**GIVEN REQUEST**
Carry on the article about shifting Australia to a biofuel economy, starting after its last sentence.

Features ___________________________________________
Shifting Australia to a biofuel economy
Monday, 21 September 2009
By Andrew Campbell and Barney Foran
istock_offshoreoilrig.jpg
A new report shows that traditional oil will
soon need to be supplemented with non-
conventional sources.
Image: iStockphoto 

Australia faces crucial choices about how best to respond to and plan for the converging insecurities of water, energy and food in a carbon- and nutrient-constrained world. 

The conservative International Energy Agency — along with major corporations like Shell, BP and Mercedes — now acknowledges that conventional oil will soon require supplementation from non-conventional sources.  In Australia, our yearly oil import bill was recently $10 billion and is projected to grow to $20 billion annually by 2020, as domestic oil stocks approach depletion.

The major research project undertaken by Barney Foran and colleagues called “Powerful Choices;  transition to a biofuel economy in Australia” has just been completed. 

The report found that:

The best biofuel production chains  can avoid three to four billion tonnes of CO2 emissions out to 2051, or 10–15 per cent of the 29 billion tonnes of base case emissions.

Bio-methanol from wood feedstocks is capable of meeting Australia’s transport fuel needs.

  • Biomethanol substitutes effectively for both petrol and diesel and has clean combustion properties.
  • 40–60 million hectares of wood production on currently cleared farmlands would be required by 2051.
  • Increased landscape transpiration from these trees decreases national runoff by 8,000–12,000 gigalitres (GL), which is large in relation to currently managed water, but less than 3 per cent of average total runoff.

Bio-ethanol is feasible, but less attractive than bio-methanol.

  • First and second generation ethanol produced from crop and lignocellulose feedstocks respectively is feasible, but requires more arable land and has low energy profits.
  • The thermochemical approach using wood and waste feedstock has similar feasibility to bio-methanol but the technology is not yet mature.

**SUPPLIED DATA**
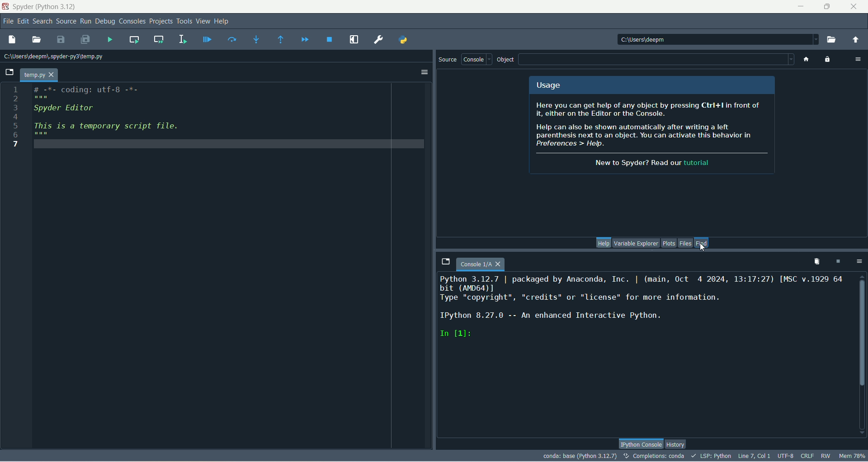  I want to click on run current cell and move to the next one, so click(159, 39).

**ANSWER TO THE PROBLEM**
Both compressed natural gas (CNG) and shale oil are feasible routes to transport energy security but have less possibility for greenhouse gas mitigation.

  • CNG helps avoid 700 million tones of CO2 emissions, but increased gas use brings forward depletion of gas stocks by five years.
  • A more radical gas scenario that combines export caps at current levels (i.e. the levels prior to the recent Gorgon deal coming on line) with mandatory engine efficiencies, can maintain gas supply to 2051 and avoid three billion tonnes of CO2 emissions, equivalent to a bioalcohol transition using woody feedstocks.
  • Current shale oil technology using above-ground retorts increases emissions by more than eight billion tonnes (+30 per cent) while an electricity driven in-situ process gives increases of over three billion tonnes or 12 per cent of base case.

Advanced shale oil could offer medium-term fuel security while preparations are made for a more radical set of carbon mitigation options.

  • Emissions loadings point to shale oil’s infeasibility in a carbon-constrained world, but combining advanced conventional electricity (see below) with the in-situ shale process reduces economy-wide emissions to 20 billion tonnes or 30 per cent below the base case. 

Despite higher costs and lower load factors, a renewable electricity transition with 20 per cent each of wind turbines, bio-electricity, solar photovoltaics and solar thermal is feasible and could supply 80 per cent of electricity requirements by 2035. 

  • This avoids 10 billion tonnes (40 per cent) of CO2 emissions. 
  • The weakest aspect of renewables — their relatively low productivity compared to energy-dense fossil fuel systems — becomes an asset in whole-economy terms if most of the fabrication occurs within the domestic economy.
  • The scale of the transition revitalises the industrial sector, while the utilities sector increases its proportion of national capital stocks.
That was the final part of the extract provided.